_WORK TO BE COMPLETED_.
Beginning at the line that contains "Devils eyes (93, 611)", transcribe every line up to the last one in the material below. Include no other lines.

>>>>>

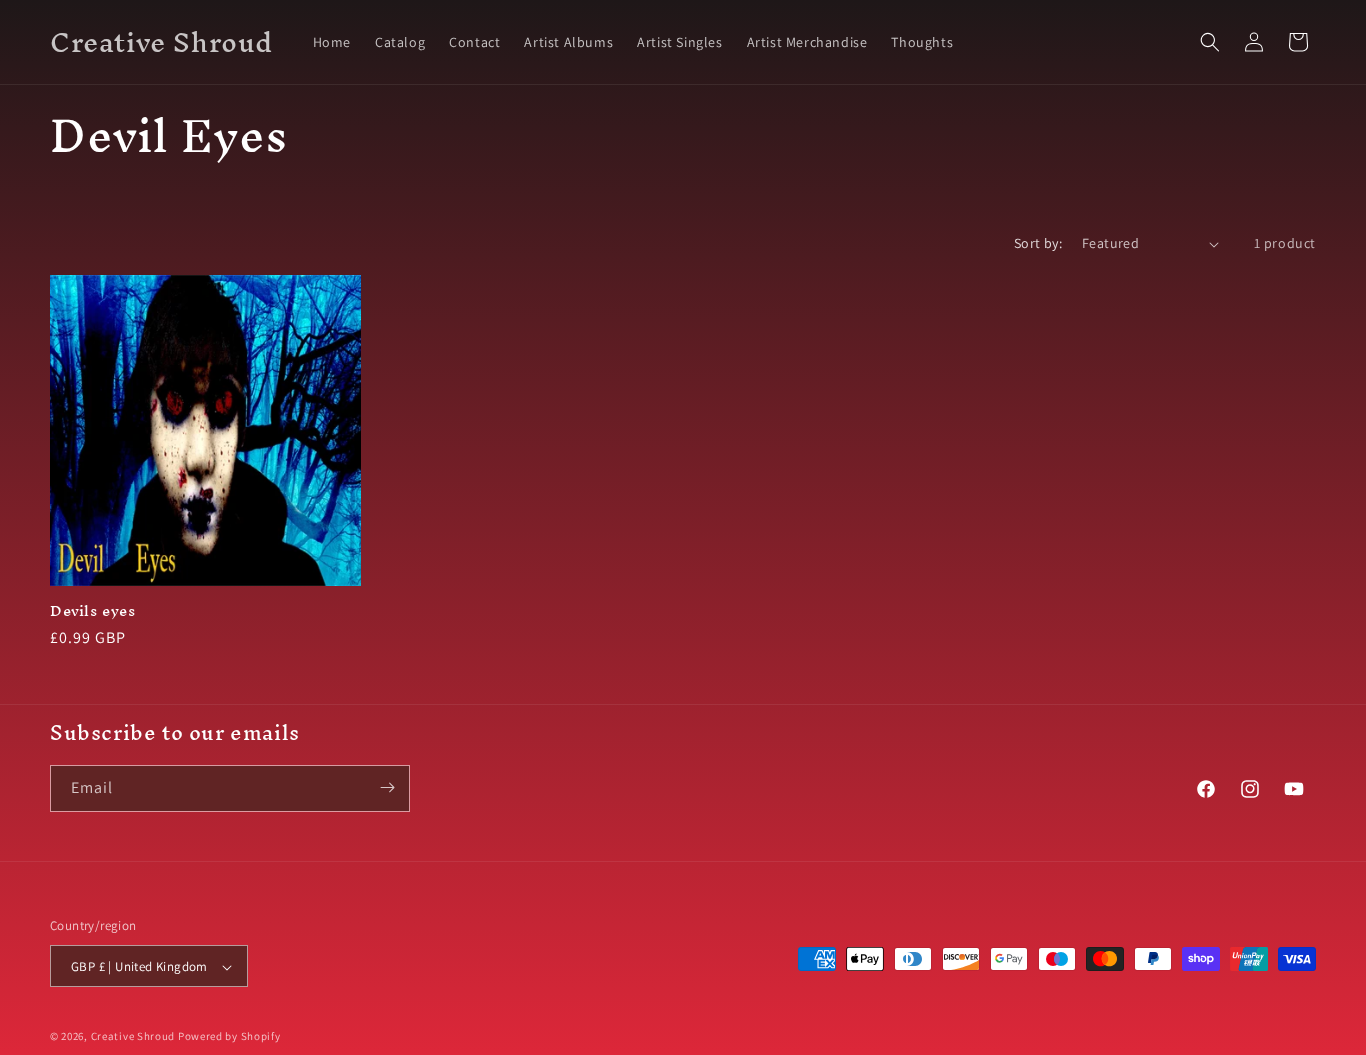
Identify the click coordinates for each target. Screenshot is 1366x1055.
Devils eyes (93, 611)
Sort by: (1038, 243)
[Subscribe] (387, 787)
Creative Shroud (133, 1037)
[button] (1210, 42)
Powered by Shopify (229, 1037)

<<<<<

_EXERCISE ANSWER_.
Devils eyes (93, 611)
Sort by: (1038, 243)
[Subscribe] (387, 787)
Creative Shroud (133, 1037)
[button] (1210, 42)
Powered by Shopify (229, 1037)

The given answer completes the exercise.